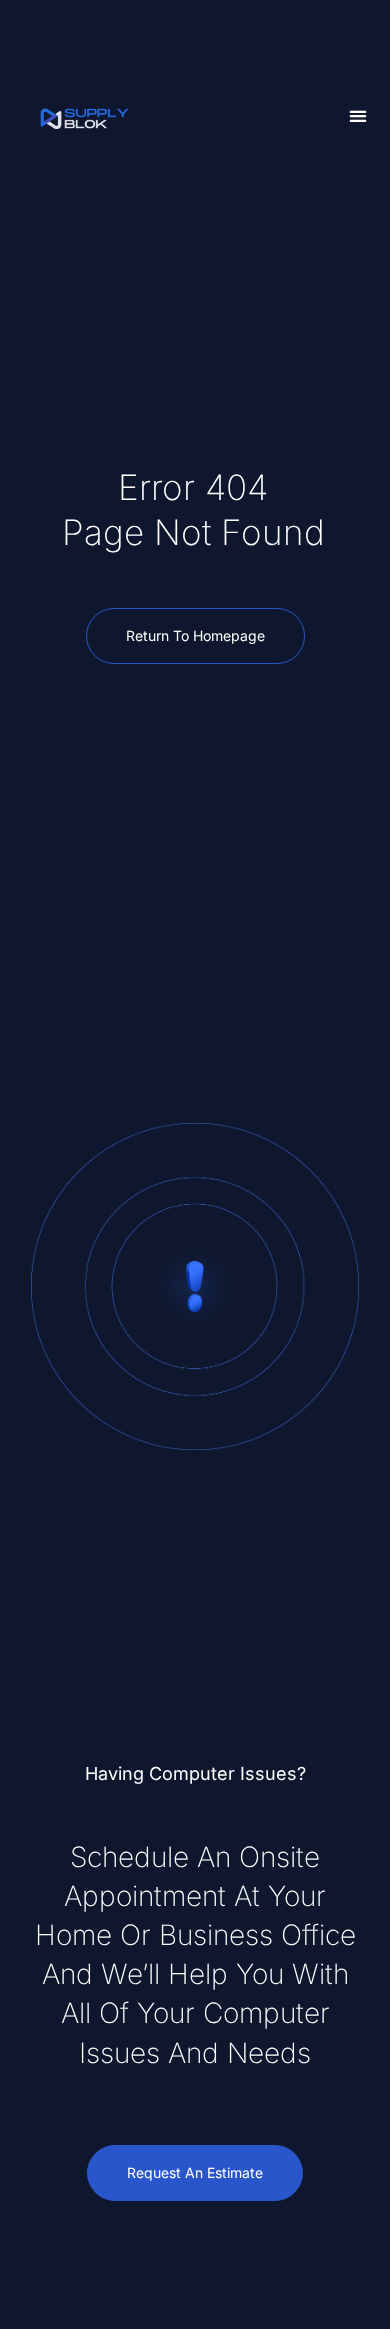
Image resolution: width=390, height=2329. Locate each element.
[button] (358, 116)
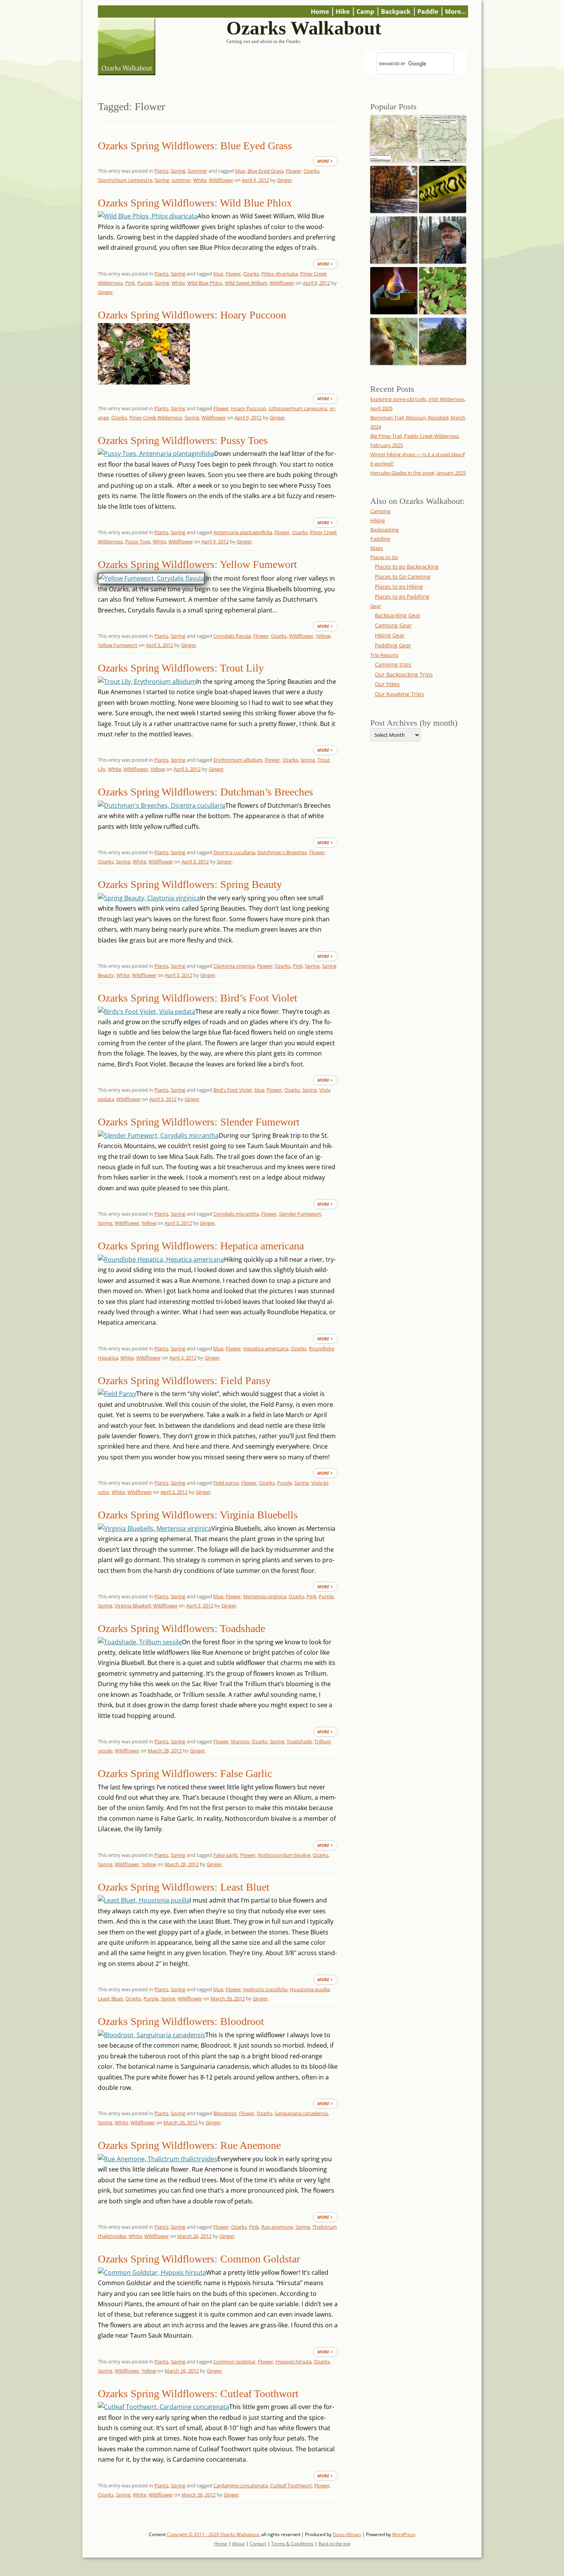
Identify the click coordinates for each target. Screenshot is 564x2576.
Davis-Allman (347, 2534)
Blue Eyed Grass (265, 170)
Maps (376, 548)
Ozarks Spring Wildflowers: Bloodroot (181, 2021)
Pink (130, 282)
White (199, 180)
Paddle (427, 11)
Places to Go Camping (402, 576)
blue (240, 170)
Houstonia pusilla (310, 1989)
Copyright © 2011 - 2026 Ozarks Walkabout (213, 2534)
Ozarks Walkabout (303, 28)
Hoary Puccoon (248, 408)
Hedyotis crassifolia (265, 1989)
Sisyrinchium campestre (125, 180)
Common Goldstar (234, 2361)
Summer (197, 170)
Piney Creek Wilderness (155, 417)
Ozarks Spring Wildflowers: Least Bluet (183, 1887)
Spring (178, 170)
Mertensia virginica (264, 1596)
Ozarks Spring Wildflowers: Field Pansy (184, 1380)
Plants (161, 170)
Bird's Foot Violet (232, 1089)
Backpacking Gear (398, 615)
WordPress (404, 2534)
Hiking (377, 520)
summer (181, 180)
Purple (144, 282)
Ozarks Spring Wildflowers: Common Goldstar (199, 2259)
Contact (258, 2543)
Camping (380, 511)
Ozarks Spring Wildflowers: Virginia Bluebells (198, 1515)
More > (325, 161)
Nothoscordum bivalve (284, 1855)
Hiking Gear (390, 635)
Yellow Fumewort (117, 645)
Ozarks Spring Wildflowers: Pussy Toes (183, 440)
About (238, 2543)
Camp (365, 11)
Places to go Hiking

______

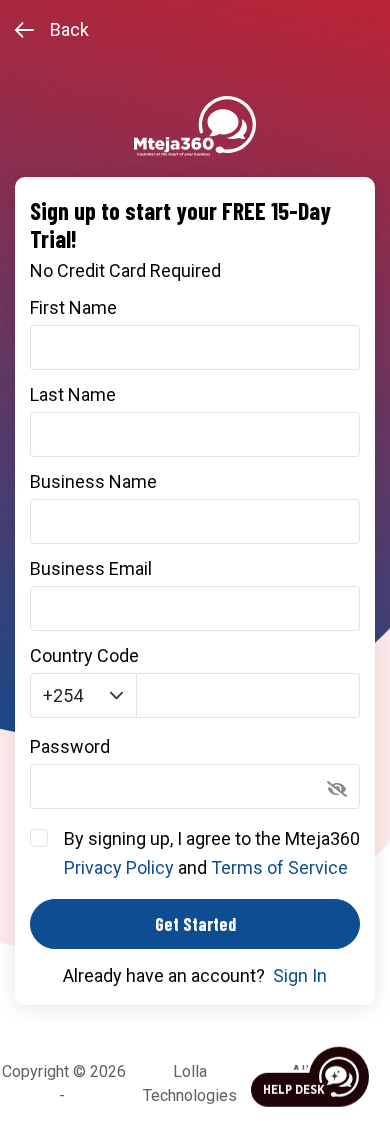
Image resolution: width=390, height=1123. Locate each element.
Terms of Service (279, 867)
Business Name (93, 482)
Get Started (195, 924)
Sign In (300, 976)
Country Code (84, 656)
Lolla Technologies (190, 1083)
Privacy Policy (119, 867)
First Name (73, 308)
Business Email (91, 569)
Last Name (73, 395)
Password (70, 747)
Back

______

(EXERCISE GOAL): All lines in the listing above between the line with "Ozarks Spring Wildflowers: Least" and the line with "Contact (258, 2543)", inclusive, should be set down exactly, and no line outside that range.

(PROBLEM SOLUTION):
Ozarks Spring Wildflowers: Least Bluet (183, 1887)
Spring (178, 170)
Mertensia virginica (264, 1596)
Ozarks Spring Wildflowers: Field Pansy (184, 1380)
Plants (161, 170)
Bird's Foot Violet (232, 1089)
Backpacking Gear (398, 615)
WordPress (404, 2534)
Hiking (377, 520)
summer (181, 180)
Purple (144, 282)
Ozarks Spring Wildflowers: Common Goldstar (199, 2259)
Contact (258, 2543)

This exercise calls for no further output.